Playing around with Paul
This week I fooled around a bit with still life, using Cezanne’s “Still Life with Apples and Oranges” for inspiration. I’m not pretending to reproduce the original or even approximate it. I just wanted to see what I could learn from a masterwork. Cezanne’s painting is dense, even crowded, something I had never attempted in composing simpler, even minimalist, images. I also wanted to use what I had on hand, a limitation the painter didn’t have to deal with: You want colorfully-patterned drapery? Paint it in! I stole one of the dog’s blankets to cover the table and hung a well-used drop cloth behind it. Mary had scavenged some cool, old pitchers from charity shops, and I love this rabbit in repose with the world’s fattest carrot. The fruit was from our garden (the grapefruit), free oranges from the neighbors, and marked-down apples from the store. (An aside: The marked-down produce is always delicious, but like these apples, a bit off-color and out of round, the ugly ducklings of the fruit bin, and yet they make beautiful subjects that I can eat when I’m finished shooting.)

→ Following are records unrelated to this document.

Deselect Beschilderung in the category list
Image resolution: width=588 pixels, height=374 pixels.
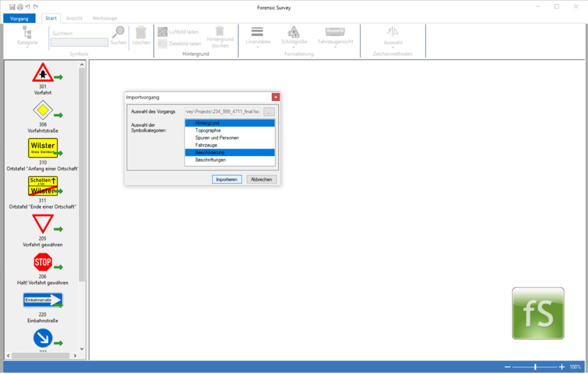pyautogui.click(x=210, y=152)
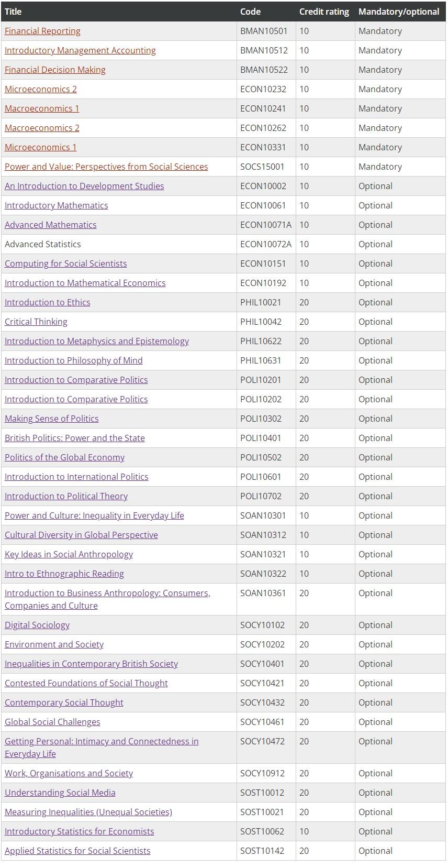Open Getting Personal: Intimacy and Connectedness link
This screenshot has width=448, height=868.
(102, 748)
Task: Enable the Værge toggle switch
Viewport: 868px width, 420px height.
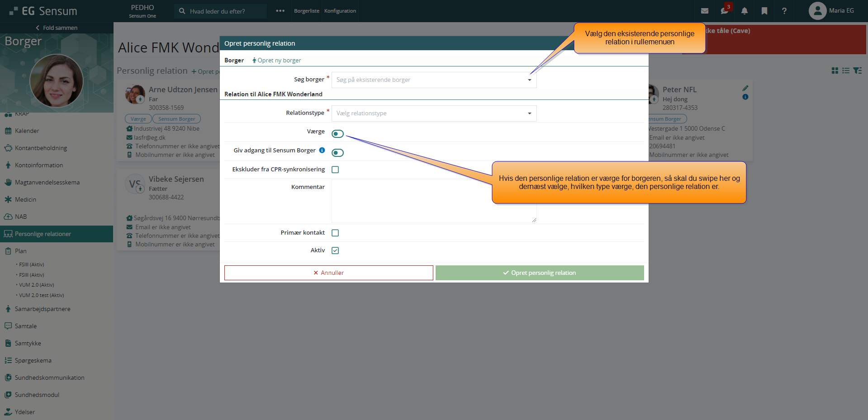Action: point(337,134)
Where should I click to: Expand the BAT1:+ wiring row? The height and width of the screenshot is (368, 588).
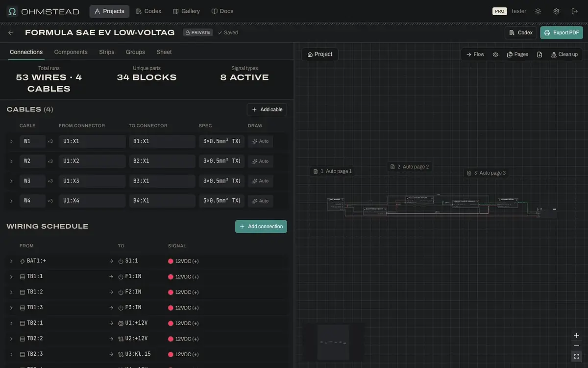click(11, 261)
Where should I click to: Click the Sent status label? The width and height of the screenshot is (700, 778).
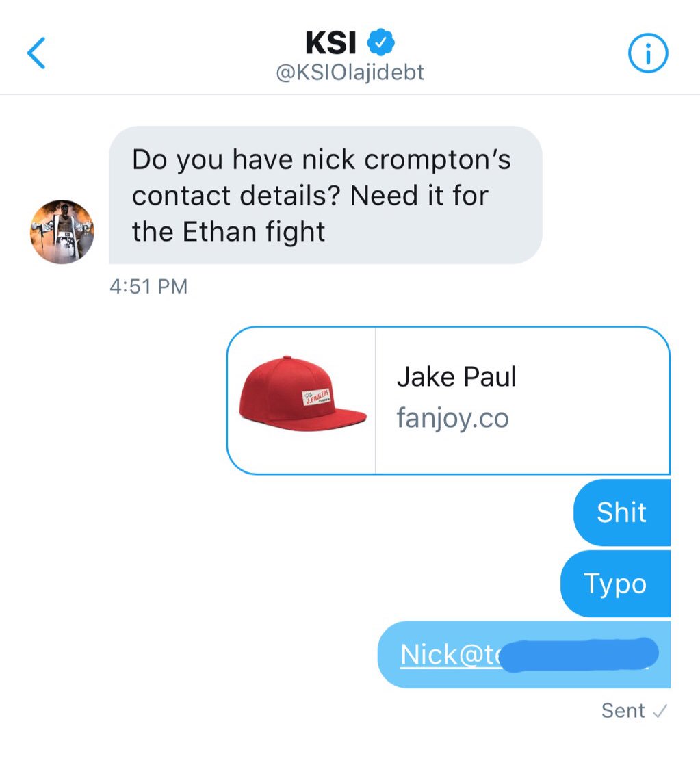(623, 711)
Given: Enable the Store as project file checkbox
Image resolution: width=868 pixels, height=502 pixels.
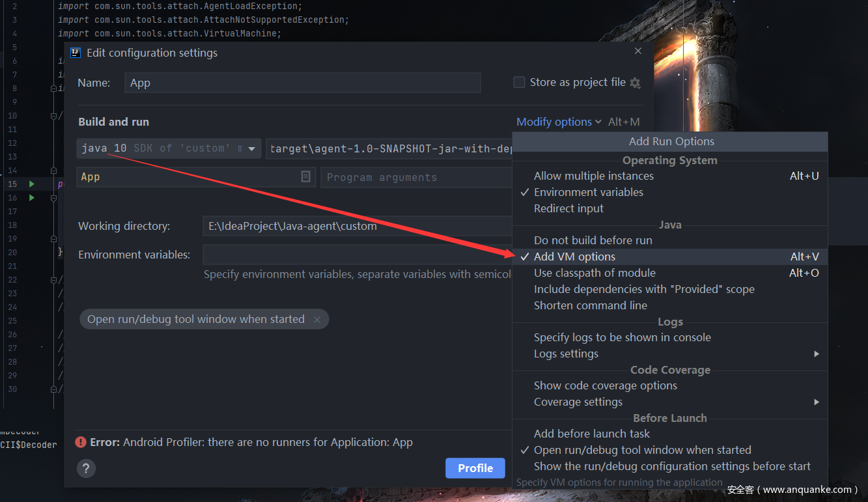Looking at the screenshot, I should point(519,83).
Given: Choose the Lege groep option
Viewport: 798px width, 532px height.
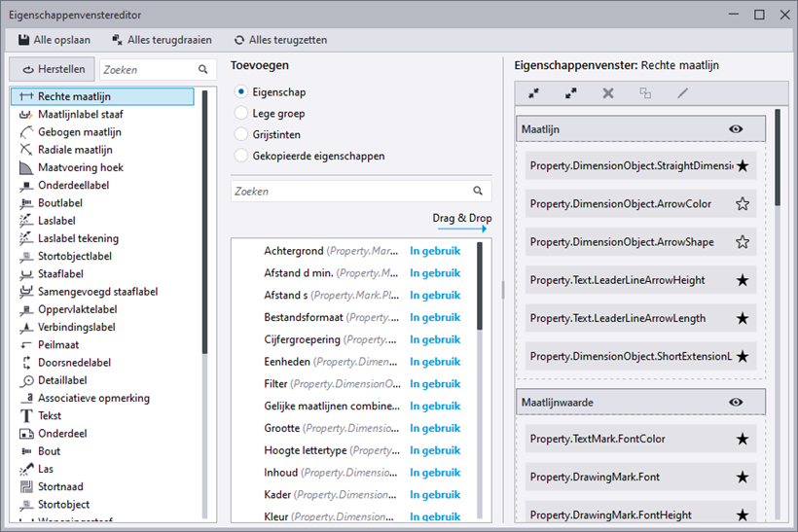Looking at the screenshot, I should tap(242, 113).
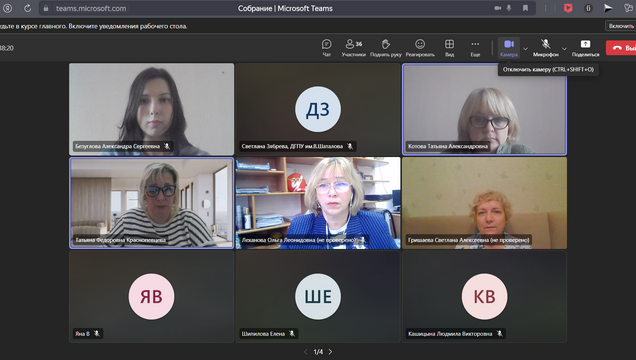
Task: Select the ДЗ avatar participant tile
Action: coord(318,109)
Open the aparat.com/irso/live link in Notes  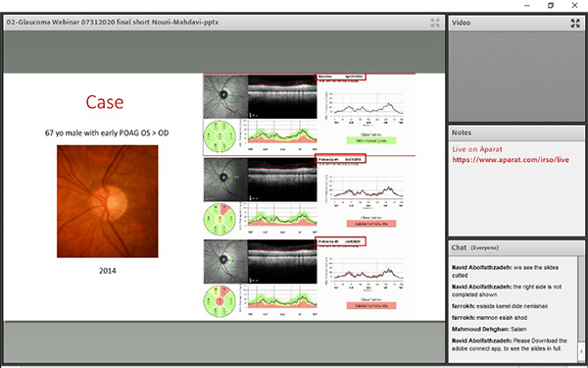pyautogui.click(x=511, y=160)
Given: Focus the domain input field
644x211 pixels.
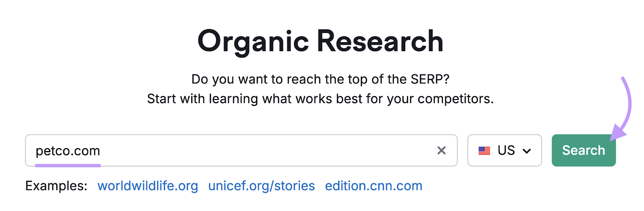Looking at the screenshot, I should (241, 150).
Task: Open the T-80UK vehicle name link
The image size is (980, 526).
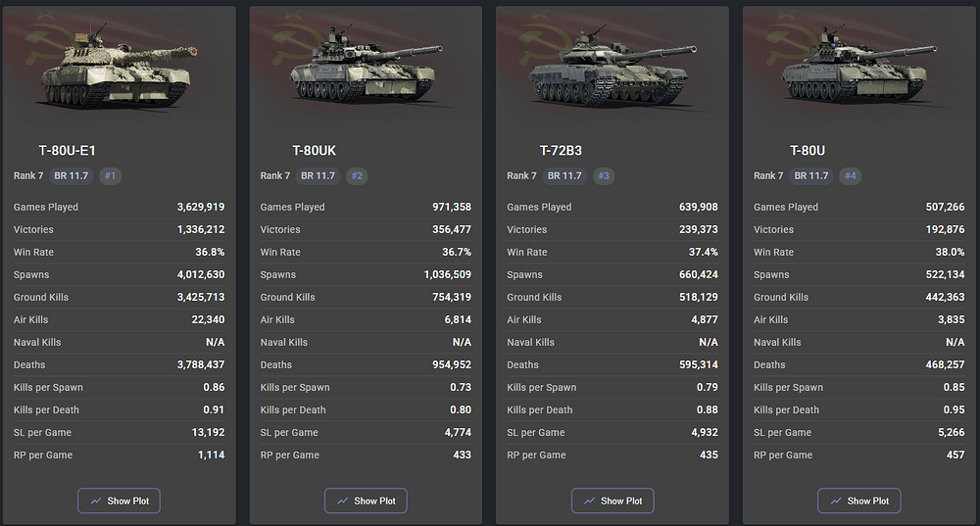Action: pyautogui.click(x=315, y=151)
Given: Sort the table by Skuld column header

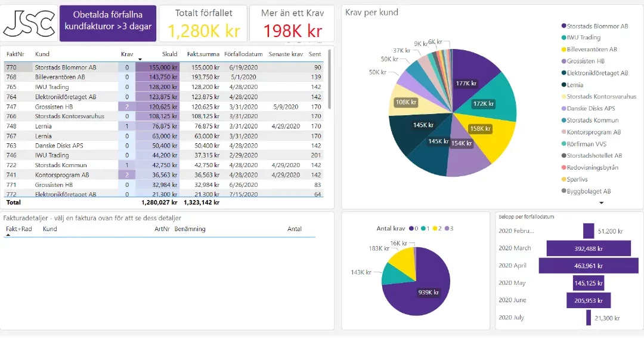Looking at the screenshot, I should click(x=169, y=54).
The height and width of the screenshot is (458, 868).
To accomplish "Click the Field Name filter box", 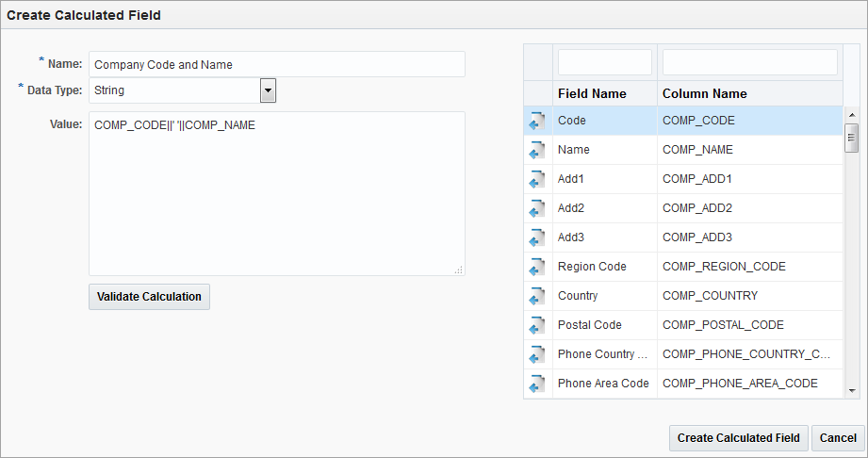I will (604, 62).
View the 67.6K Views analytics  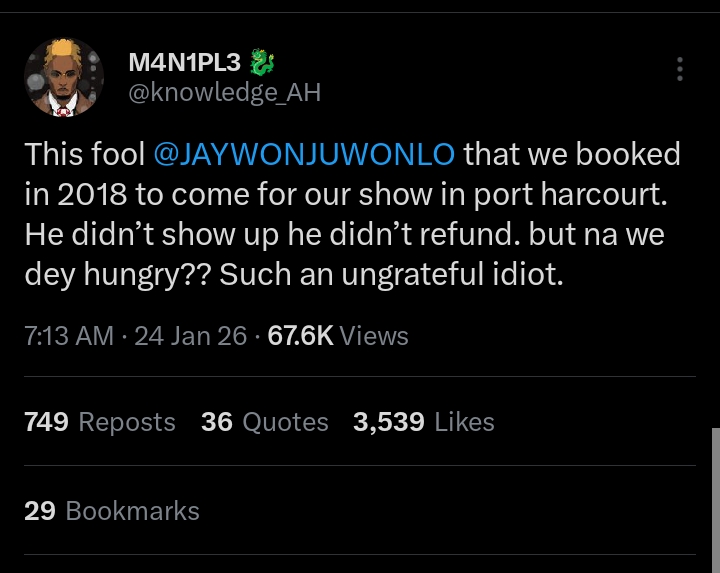click(x=338, y=336)
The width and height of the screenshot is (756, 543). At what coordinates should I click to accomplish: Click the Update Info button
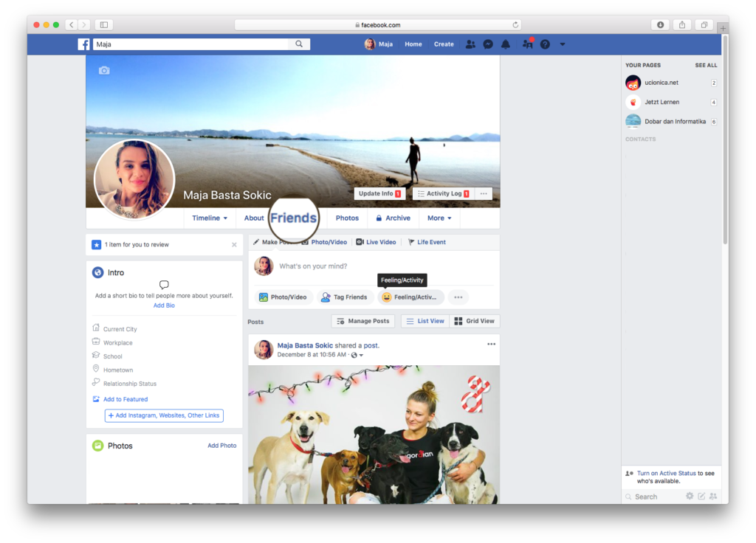379,193
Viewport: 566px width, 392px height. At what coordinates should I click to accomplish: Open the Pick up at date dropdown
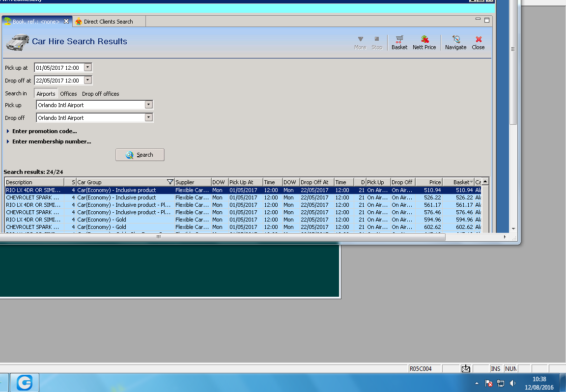(88, 68)
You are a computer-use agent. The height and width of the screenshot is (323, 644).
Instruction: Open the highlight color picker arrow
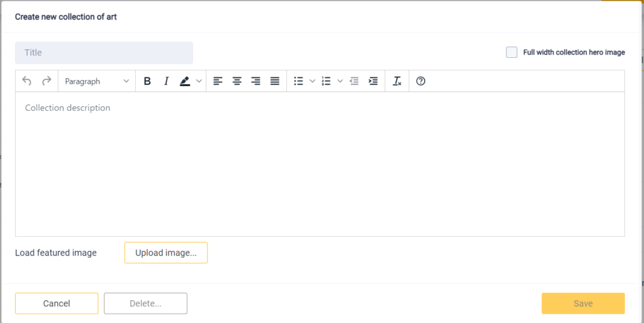pos(199,81)
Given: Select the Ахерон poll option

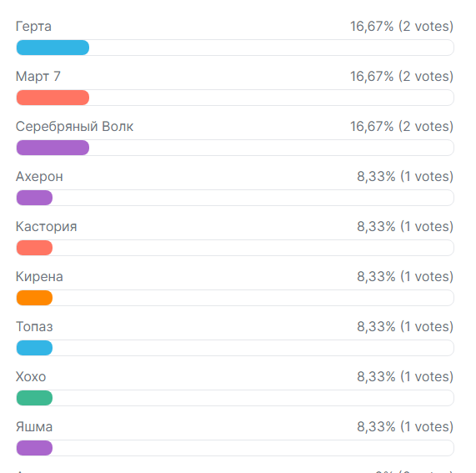Looking at the screenshot, I should pos(39,177).
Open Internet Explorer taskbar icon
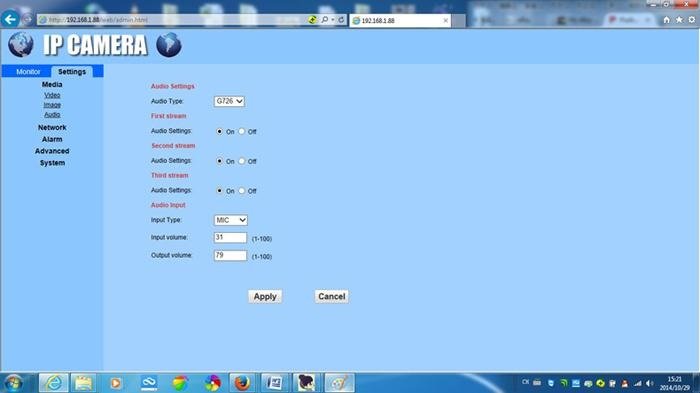Image resolution: width=700 pixels, height=393 pixels. [x=54, y=383]
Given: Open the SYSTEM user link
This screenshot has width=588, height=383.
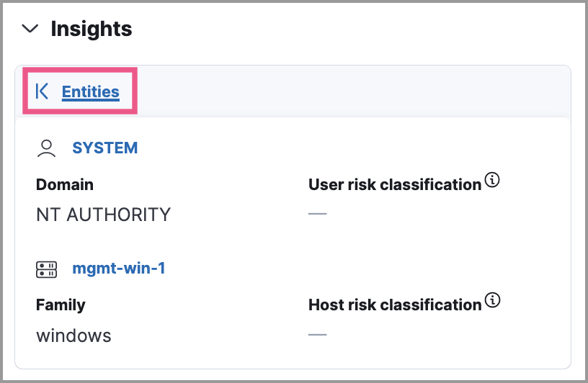Looking at the screenshot, I should click(104, 148).
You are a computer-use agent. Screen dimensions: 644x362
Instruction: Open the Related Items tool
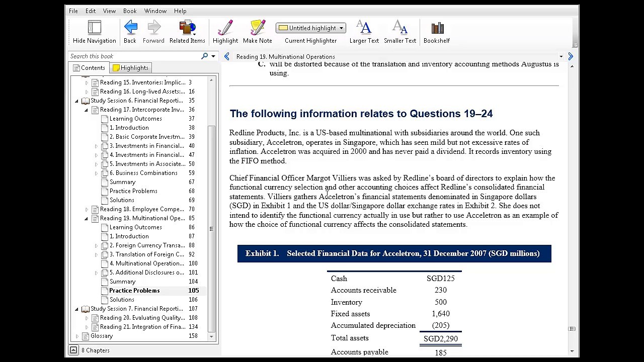click(187, 28)
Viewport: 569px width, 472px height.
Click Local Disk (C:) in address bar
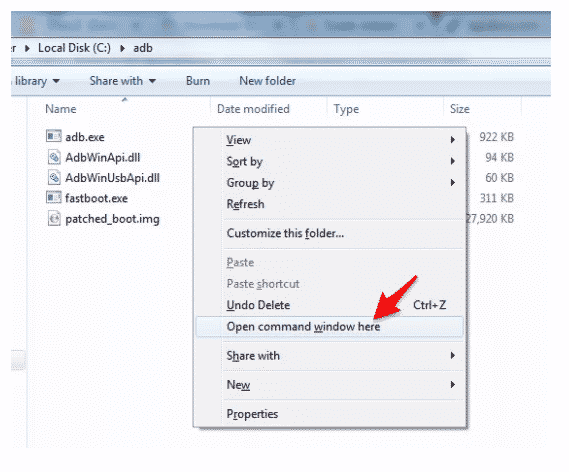tap(74, 48)
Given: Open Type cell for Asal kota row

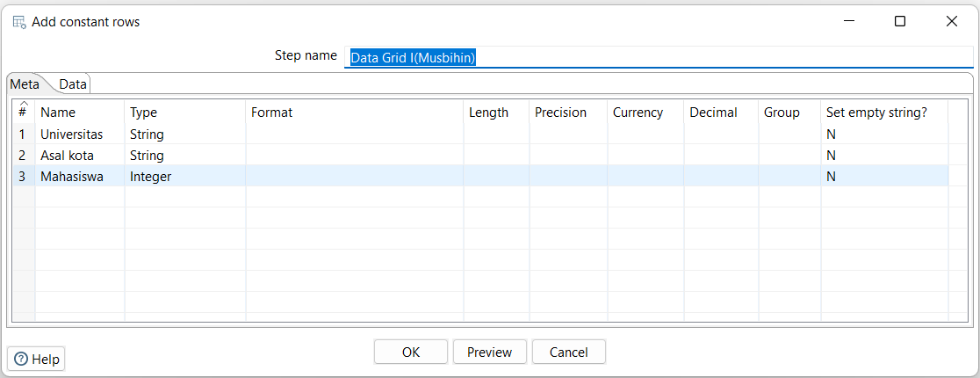Looking at the screenshot, I should (x=185, y=156).

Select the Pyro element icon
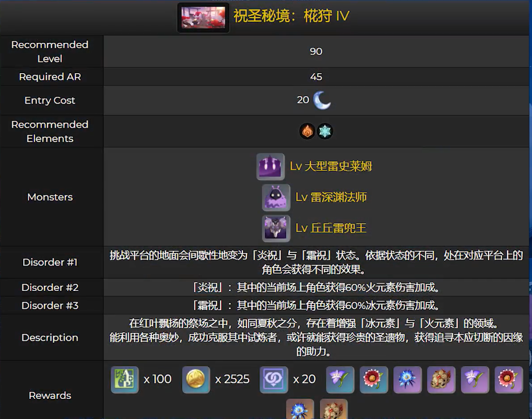pos(307,131)
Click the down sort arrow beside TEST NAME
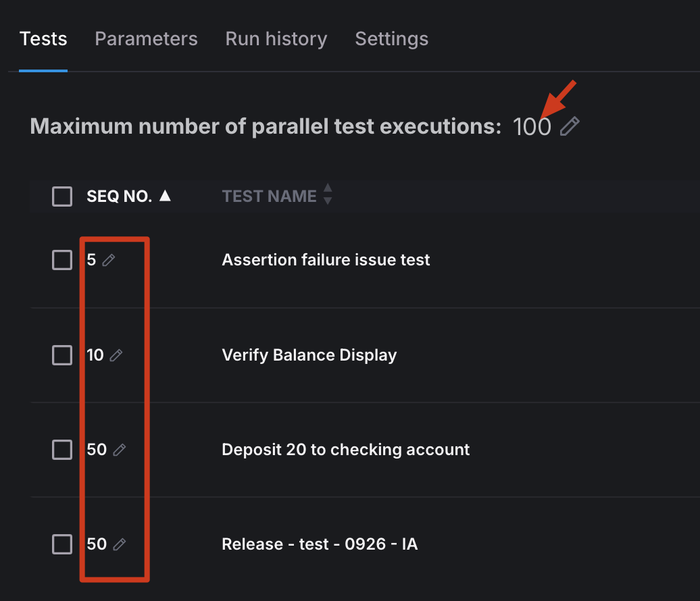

I had the most difficulty arranging everything in a pleasing composition. I made several attempts, but nothing I was happy with. They were too formal or just poor copies of Cezanne, and finally Mary came out into the garage, moved some things around, pointed out that there was a lot going on in what I had, and told me to just keep playing around. And that “playing around” is really the key. It’s attempt after attempt, moving things around, changing the angle of the camera, using a reflector, adding another apple or orange, turning each this way or that.
This is the result. When I look at it now, I see things I might do differently, but I also notice that my eye starts with the rabbit who points to the carrot that points me to the an orange that moves me from one clump of fruit to the next, all the way ’round to the pitcher. And that wouldn’t have happened without playing around.